I'm guessing he is a hybrid of some sort..


----------



## DJRansome (Oct 29, 2005)

It is hard to ID a fish that is not showing color, but a Member will come along and give you an educated guess. Meanwhile, fish such as the bumblebee are large aggressive fish and need a larger tank.

Are you thinking of changing your stocking or your tank size?


----------



## noki (Jun 13, 2003)

Not a "Bumblebee" Crabro at all, if that is what you were told.

Might be a "Haplochromis" from outside Lake Malawi, like Victorian Basin Haps. Seems female, and these fish can be very hard to ID.


----------



## johnabb92 (Jul 31, 2020)

I will be getting a 70+ soon. I wanted to start small so I could get a feel on cycling ph testing and whatnot w/o too much $risk. I'm going to focus on demasoni cichlids.


----------



## johnabb92 (Jul 31, 2020)

That's what I get for listening to the guy at petsmart I figured It was too different looking. And very aggressive has two peach colored egg spots.


----------



## DJRansome (Oct 29, 2005)

For the crabro get a tank that is 48 x 18 or larger (75G is the smallest 48x18 tank). The demasoni may not be happy in a tank with the crabro. Egg spots are not a reliable indicator of gender.

Demasoni are difficult to keep in case you want to consider an easier species while you learn how to test parameters and keep fish/Africans. Yellow labs are ideal, but don't keep them in a 29G. 
Be sure to cycle the tank with ammonia before you add any fish (even the crabro and Victorian hap). Allow six weeks for the tank to cycle.

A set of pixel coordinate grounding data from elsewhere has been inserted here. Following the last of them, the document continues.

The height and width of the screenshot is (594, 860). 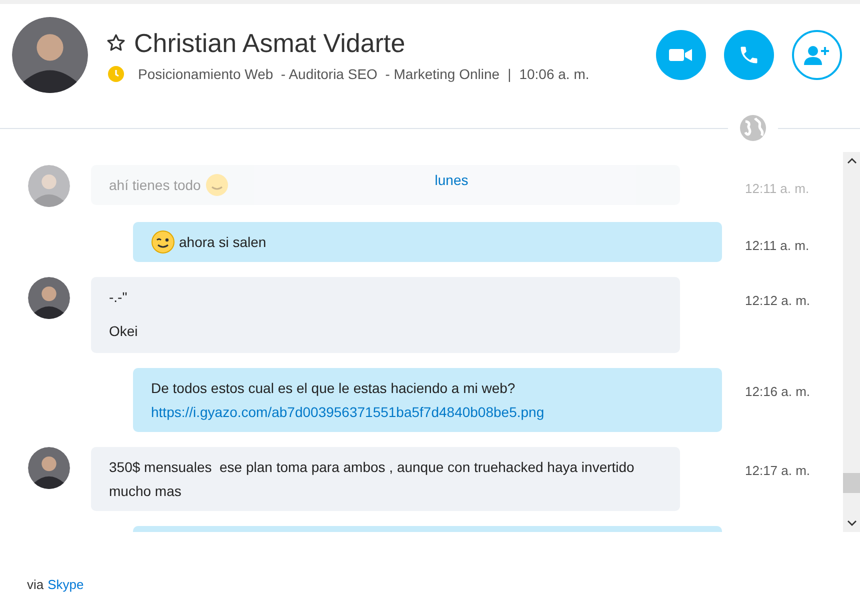 What do you see at coordinates (118, 298) in the screenshot?
I see `message-text: -.-"` at bounding box center [118, 298].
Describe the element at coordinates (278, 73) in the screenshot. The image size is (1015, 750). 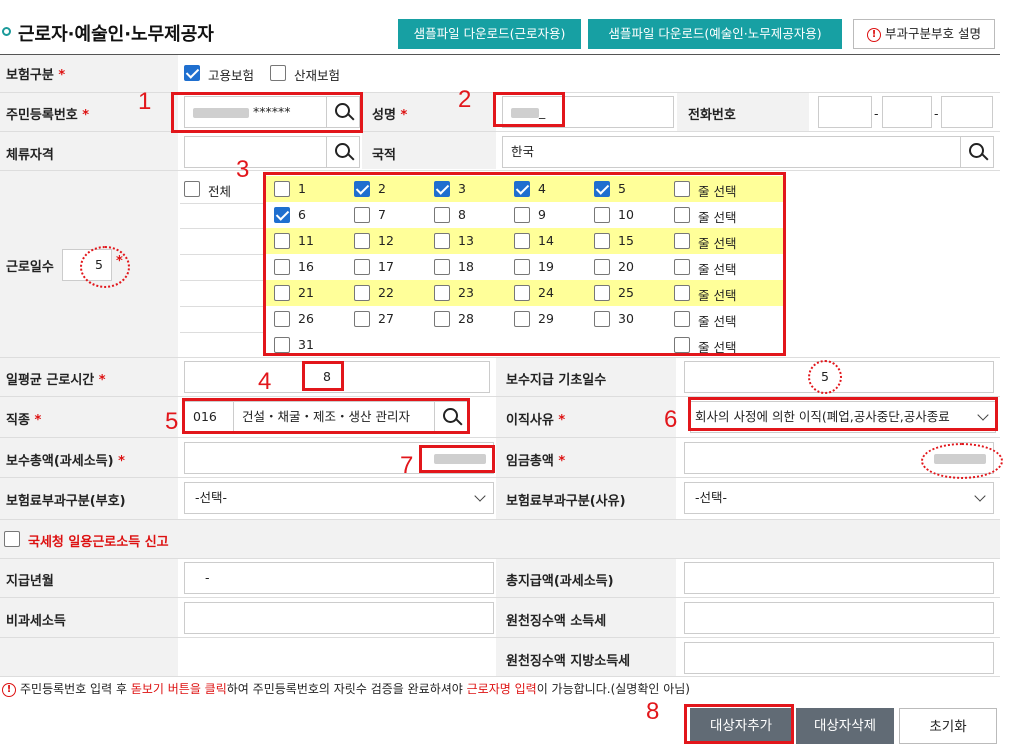
I see `industrial-insurance-checkbox` at that location.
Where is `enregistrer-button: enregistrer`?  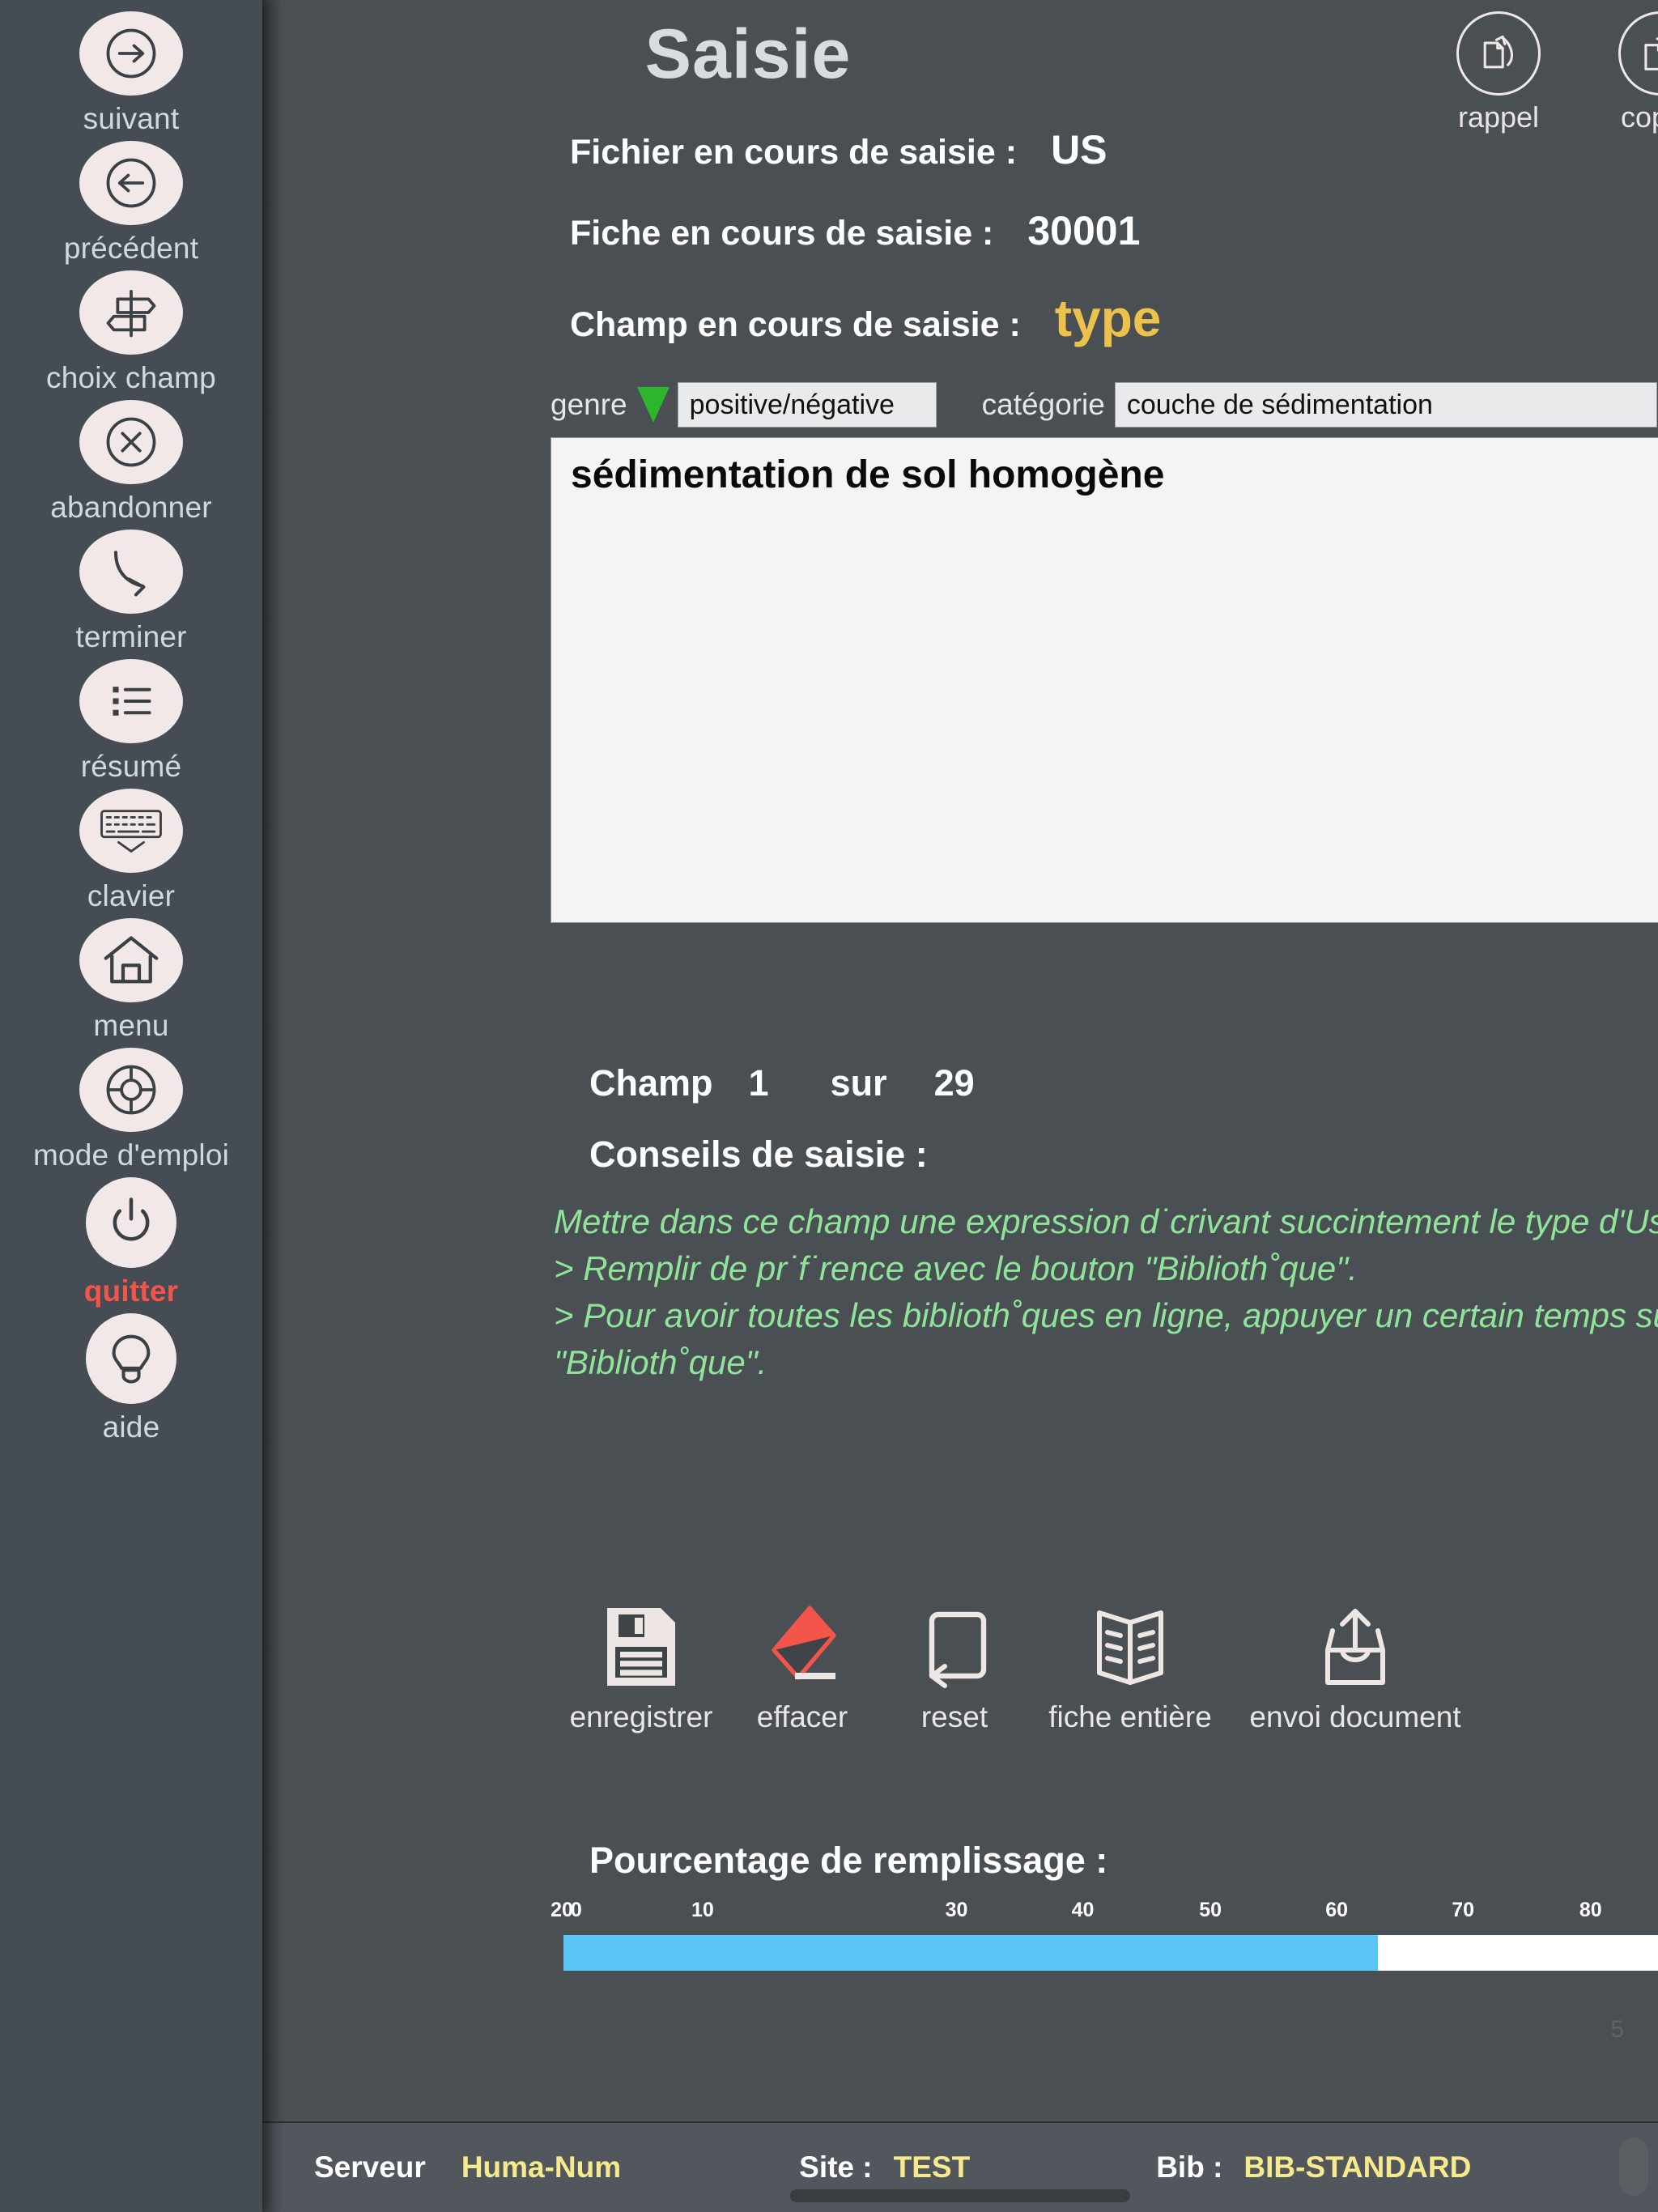 enregistrer-button: enregistrer is located at coordinates (641, 1664).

See the article in the Cichlid-forum Library in the Water Chemistry section.


----------



## johnabb92 (Jul 31, 2020)

Thank you for the advice will keep all in mind!


----------



## johnabb92 (Jul 31, 2020)

I want to isolate all of the species, the 29 gal is just a medium for a short while probably going to help establish my other tanks and then convert to a snail/shrimp tank. Fascinating field/hobby!


----------